Here’s how to know if you understand true power: ask yourself what would happen to your organisation, your mission, and your impact if you disappeared tomorrow.

If the answer is “everything would collapse,” you’ve built control, not power.

If the answer is “everything would continue and probably get better because people would innovate within the systems I created,” you’ve built real power.

The highest form of leadership isn’t making yourself indispensable. It’s making your impact inevitable through others.

Because true power doesn’t diminish when shared—it compounds.

And in our complex world, the only sustainable solutions are those that can scale through systems, not depend on individuals.

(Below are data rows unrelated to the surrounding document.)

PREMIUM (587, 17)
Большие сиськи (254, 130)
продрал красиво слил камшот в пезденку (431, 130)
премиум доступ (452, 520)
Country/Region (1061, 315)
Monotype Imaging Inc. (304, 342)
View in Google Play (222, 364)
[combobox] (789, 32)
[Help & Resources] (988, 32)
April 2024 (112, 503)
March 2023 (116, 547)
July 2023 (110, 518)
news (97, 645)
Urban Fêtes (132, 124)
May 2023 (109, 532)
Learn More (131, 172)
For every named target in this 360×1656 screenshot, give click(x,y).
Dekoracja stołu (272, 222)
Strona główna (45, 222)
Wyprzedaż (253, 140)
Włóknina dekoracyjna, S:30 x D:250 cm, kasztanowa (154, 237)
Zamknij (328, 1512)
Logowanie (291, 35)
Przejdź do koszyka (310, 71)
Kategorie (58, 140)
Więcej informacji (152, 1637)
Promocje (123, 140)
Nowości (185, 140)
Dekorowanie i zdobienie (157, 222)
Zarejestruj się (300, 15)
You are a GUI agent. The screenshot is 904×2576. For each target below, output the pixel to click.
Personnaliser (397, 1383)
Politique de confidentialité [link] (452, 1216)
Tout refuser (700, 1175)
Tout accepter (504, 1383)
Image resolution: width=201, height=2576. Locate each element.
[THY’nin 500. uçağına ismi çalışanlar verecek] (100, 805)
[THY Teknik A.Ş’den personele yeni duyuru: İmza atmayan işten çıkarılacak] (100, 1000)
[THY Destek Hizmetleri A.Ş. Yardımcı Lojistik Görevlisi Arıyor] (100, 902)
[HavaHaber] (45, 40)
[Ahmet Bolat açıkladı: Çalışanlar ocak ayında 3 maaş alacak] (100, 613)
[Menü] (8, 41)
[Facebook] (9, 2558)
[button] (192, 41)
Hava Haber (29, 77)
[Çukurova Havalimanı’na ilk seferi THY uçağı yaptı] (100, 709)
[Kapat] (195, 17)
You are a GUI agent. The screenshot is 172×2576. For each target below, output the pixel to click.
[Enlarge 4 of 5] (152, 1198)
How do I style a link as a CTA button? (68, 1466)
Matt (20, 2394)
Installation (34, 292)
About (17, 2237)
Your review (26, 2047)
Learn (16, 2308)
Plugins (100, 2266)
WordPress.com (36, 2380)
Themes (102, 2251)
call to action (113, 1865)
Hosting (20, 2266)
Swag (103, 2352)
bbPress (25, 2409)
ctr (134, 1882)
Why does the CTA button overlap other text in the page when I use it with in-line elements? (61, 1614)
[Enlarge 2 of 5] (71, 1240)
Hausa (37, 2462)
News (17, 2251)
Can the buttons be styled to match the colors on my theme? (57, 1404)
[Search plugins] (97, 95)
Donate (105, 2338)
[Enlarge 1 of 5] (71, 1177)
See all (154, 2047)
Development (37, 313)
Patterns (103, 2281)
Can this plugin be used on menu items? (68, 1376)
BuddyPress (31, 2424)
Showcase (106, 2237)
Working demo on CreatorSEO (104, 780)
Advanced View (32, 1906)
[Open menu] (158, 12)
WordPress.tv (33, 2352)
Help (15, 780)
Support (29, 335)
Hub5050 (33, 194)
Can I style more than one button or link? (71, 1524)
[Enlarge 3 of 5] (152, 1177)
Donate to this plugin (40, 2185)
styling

The question isn’t whether you can accumulate enough control to solve your impossible problem.

The question is whether you can create enough capability in others to ensure your impossible problem stays solved long after you’ve moved on to the next one.

Choose empowerment. Build systems. Create capabilities.

And watch your power multiply in ways control never could.


LinkedIn Summary Version

Most leaders think power is zero-sum: give others authority, you have less. Build others’ capabilities, you become less important.

They’re wrong.

The most powerful leaders in history multiplied their impact by giving power away strategically.

Frances Hesselbein saved Girl Scouts not by accumulating control, but by distributing decision-making power throughout the organisation. Result: transformation that lasted decades beyond her tenure.

The empowerment paradox: True power compounds when shared.

Control-based leaders:
❌ Hoard information and decision-making
❌ Create dependency on their presence
❌ Build fragile systems that collapse when they leave

Empowerment-based leaders:
✅ Build systems that work without them
✅ Create frameworks for better decision-making
✅ Develop capabilities that multiply their impact

The test: What happens to your impact if you disappeared tomorrow?

If everything would collapse → you’ve built control If everything would continue and improve → you’ve built power

The highest form of leadership isn’t making yourself indispensable.

It’s making your impact inevitable through others.

In our complex world, sustainable solutions scale through systems, not individuals.

Choose empowerment. Your power will multiply in ways control never could.